Data supplied below:

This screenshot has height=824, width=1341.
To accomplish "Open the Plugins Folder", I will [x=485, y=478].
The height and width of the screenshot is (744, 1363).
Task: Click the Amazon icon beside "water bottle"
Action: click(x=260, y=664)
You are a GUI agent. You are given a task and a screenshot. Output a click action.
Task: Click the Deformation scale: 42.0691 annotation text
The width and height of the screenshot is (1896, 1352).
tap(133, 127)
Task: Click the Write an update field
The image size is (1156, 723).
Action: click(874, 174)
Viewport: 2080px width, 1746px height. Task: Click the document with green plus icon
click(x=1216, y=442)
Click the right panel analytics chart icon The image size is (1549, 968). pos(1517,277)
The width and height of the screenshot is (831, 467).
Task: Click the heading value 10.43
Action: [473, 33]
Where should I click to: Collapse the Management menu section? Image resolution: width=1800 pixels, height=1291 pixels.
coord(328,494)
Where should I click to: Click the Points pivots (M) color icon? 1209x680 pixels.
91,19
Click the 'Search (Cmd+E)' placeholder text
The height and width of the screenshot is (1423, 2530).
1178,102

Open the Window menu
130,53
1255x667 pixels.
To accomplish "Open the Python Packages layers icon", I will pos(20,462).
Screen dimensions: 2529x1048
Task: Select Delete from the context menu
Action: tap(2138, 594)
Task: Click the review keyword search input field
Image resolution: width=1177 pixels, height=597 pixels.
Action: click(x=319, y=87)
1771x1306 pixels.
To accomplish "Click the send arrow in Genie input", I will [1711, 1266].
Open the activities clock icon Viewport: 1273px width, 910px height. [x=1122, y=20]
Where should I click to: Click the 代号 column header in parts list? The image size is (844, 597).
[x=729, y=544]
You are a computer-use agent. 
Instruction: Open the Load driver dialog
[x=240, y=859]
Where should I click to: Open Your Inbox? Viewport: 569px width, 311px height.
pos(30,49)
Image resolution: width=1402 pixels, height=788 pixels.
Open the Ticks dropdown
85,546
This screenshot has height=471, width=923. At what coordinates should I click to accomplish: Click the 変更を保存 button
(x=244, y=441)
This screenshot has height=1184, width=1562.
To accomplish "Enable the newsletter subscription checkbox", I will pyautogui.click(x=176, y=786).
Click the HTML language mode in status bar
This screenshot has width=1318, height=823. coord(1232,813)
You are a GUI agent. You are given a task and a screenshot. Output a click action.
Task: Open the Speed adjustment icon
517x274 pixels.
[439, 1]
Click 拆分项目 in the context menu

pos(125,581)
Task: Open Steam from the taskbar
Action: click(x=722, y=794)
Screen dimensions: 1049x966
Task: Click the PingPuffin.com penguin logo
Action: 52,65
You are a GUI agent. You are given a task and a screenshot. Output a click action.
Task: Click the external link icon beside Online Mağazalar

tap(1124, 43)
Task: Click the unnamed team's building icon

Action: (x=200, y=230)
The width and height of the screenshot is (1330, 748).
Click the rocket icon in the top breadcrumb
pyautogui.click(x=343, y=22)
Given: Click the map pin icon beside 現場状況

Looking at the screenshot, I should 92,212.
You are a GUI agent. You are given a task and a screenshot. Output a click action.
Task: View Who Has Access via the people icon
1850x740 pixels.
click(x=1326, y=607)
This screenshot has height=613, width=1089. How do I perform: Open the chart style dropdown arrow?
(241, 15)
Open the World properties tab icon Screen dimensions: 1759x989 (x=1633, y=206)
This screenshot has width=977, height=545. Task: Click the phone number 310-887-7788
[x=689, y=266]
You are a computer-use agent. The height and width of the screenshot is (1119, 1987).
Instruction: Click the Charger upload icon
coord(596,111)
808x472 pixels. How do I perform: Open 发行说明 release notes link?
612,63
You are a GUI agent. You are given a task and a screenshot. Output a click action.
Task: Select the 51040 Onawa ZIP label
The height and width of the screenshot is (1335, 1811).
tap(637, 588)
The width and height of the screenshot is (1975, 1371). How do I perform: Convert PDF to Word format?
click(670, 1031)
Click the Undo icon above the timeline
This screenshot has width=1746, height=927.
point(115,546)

End of Data supplied.

Try it -
If a line in the records above contains the word "computer", copy it.

Exercise output -
You are a computer-use agent. 
You are a computer-use agent. The height and width of the screenshot is (1119, 1987).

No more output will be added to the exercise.